__Page text__.
IN a garish show of wealth, Majority Leader of the House of Representatives and member representing Surulere 1 federal constituency, Femi Gbajabiamila, recently gave his wife a brand new Mercedes Benz G-Wagon car to commemorate her 50th birthday anniversary. The state-of-the-art luxury car reported to be valued at about N100 million was presented to her at a party attended by friends and relatives at the Gbajabiamilas’ Banana Island home in Lagos on May 23. Gbajabiamilia himself was pictured wearing a Gucci outfit while his wife wore an orange dress reportedly worth millions of naira on the occasion. The event attracted severe criticisms from colleagues, social critics and public commentators, such that the lawmaker had to give a response in self-defence.
Critics argued that the show of opulence and ostentation smacked of insensitivity to the situation of the masses of Nigerians, many of who populate his constituency, who live in dire circumstances, struggling to eke out a living under excruciating economic conditions. Some critics also remarked that the number plate on the G-Wagon was reminiscent of Afro pop star, David Adeleke’s (Davido) gift to his girlfriend. The gift by Davido was also a G-Wagon with the inscription “Assurance” on the number plate, an inscription also borne by the car that the federal lawmaker presented to his wife. Not a few wondered why a young music star’s outlandish lifestyle would be a social inspiration to a legislator of Gbajabiamila’s standing.

__Input for this task__.

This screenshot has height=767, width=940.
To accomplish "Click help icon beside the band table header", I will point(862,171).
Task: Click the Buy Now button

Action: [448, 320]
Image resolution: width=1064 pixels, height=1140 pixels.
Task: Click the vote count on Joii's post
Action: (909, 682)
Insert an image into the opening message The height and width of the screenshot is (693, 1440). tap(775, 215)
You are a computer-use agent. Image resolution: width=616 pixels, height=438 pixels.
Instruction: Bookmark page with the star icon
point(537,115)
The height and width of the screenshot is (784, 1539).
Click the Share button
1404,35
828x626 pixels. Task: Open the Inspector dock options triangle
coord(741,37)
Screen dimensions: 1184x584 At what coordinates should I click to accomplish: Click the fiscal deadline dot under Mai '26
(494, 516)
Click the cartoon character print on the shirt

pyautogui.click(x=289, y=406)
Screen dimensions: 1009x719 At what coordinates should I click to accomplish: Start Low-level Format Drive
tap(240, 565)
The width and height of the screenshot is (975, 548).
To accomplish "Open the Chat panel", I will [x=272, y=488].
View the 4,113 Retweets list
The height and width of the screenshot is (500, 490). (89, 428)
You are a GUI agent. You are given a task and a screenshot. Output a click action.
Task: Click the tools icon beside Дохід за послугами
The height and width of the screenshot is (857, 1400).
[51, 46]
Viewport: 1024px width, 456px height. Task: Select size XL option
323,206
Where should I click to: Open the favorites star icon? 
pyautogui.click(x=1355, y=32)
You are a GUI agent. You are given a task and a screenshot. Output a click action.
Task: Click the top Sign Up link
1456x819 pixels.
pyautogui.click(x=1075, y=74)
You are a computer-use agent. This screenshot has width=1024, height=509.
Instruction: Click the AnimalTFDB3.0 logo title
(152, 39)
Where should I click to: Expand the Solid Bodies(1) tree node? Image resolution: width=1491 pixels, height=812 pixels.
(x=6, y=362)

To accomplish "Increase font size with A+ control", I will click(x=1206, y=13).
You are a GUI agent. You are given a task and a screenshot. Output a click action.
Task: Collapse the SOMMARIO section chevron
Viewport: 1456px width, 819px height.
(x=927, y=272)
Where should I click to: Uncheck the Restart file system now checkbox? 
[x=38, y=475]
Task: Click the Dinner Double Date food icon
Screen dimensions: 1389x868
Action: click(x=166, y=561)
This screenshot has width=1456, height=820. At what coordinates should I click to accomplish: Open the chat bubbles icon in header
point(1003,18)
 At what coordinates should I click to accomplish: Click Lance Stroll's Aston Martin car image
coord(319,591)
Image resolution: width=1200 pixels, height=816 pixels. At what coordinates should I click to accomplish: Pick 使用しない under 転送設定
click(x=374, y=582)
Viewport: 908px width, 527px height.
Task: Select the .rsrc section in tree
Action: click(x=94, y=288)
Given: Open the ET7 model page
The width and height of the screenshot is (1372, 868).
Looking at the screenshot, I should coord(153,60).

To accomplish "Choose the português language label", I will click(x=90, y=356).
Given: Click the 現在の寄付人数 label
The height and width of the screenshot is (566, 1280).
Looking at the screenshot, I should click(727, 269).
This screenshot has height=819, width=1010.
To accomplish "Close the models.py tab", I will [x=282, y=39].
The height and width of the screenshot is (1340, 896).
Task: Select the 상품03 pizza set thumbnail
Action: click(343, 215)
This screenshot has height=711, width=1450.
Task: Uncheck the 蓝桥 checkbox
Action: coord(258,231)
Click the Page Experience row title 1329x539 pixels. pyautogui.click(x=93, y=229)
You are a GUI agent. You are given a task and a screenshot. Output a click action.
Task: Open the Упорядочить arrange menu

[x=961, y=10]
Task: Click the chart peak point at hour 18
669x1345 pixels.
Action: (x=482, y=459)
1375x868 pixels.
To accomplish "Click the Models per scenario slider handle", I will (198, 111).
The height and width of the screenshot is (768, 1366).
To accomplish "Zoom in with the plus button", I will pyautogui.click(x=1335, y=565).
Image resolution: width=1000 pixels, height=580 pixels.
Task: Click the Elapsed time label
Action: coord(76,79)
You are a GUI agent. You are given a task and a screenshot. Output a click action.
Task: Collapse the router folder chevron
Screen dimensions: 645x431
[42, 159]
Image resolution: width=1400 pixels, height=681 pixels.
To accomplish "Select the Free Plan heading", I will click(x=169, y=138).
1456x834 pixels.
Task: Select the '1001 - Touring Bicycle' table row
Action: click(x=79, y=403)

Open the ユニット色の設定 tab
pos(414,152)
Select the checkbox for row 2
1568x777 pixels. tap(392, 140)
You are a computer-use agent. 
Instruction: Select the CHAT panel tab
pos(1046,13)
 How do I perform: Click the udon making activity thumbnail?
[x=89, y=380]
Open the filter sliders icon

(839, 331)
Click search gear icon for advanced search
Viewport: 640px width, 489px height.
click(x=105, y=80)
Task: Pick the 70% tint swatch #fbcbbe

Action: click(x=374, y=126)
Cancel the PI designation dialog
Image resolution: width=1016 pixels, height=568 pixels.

__Problem set__.
1. Rewrite the article's passage from "Critics argued that" up to and including "of Gbajabiamila’s standing.", changing "G-Wagon" to "luxury SUV".
2. Format the lines in the rows, from the line with "View the 4,113 Retweets list" up to and including the line with "pyautogui.click(x=1075, y=74)", as a Markdown table with the columns No. and Line. Number each line and leave out blank lines.
The rows above have no connection to the article.

__Answers in order__.
1.
Critics argued that the show of opulence and ostentation smacked of insensitivity to the situation of the masses of Nigerians, many of who populate his constituency, who live in dire circumstances, struggling to eke out a living under excruciating economic conditions. Some critics also remarked that the number plate on the luxury SUV was reminiscent of Afro pop star, David Adeleke’s (Davido) gift to his girlfriend. The gift by Davido was also a luxury SUV with the inscription “Assurance” on the number plate, an inscription also borne by the car that the federal lawmaker presented to his wife. Not a few wondered why a young music star’s outlandish lifestyle would be a social inspiration to a legislator of Gbajabiamila’s standing.

2.
| No. | Line |
|---|---|
| 1 | View the 4,113 Retweets list |
| 2 | The height and width of the screenshot is (500, 490). (89, 428) |
| 3 | You are a GUI agent. You are given a task and a screenshot. Output a click action. |
| 4 | Task: Click the tools icon beside Дохід за послугами |
| 5 | The height and width of the screenshot is (857, 1400). |
| 6 | [51, 46] |
| 7 | Viewport: 1024px width, 456px height. Task: Select size XL option |
| 8 | 323,206 |
| 9 | Where should I click to: Open the favorites star icon?  |
| 10 | pyautogui.click(x=1355, y=32) |
| 11 | You are a GUI agent. You are given a task and a screenshot. Output a click action. |
| 12 | Task: Click the top Sign Up link |
| 13 | 1456x819 pixels. |
| 14 | pyautogui.click(x=1075, y=74) |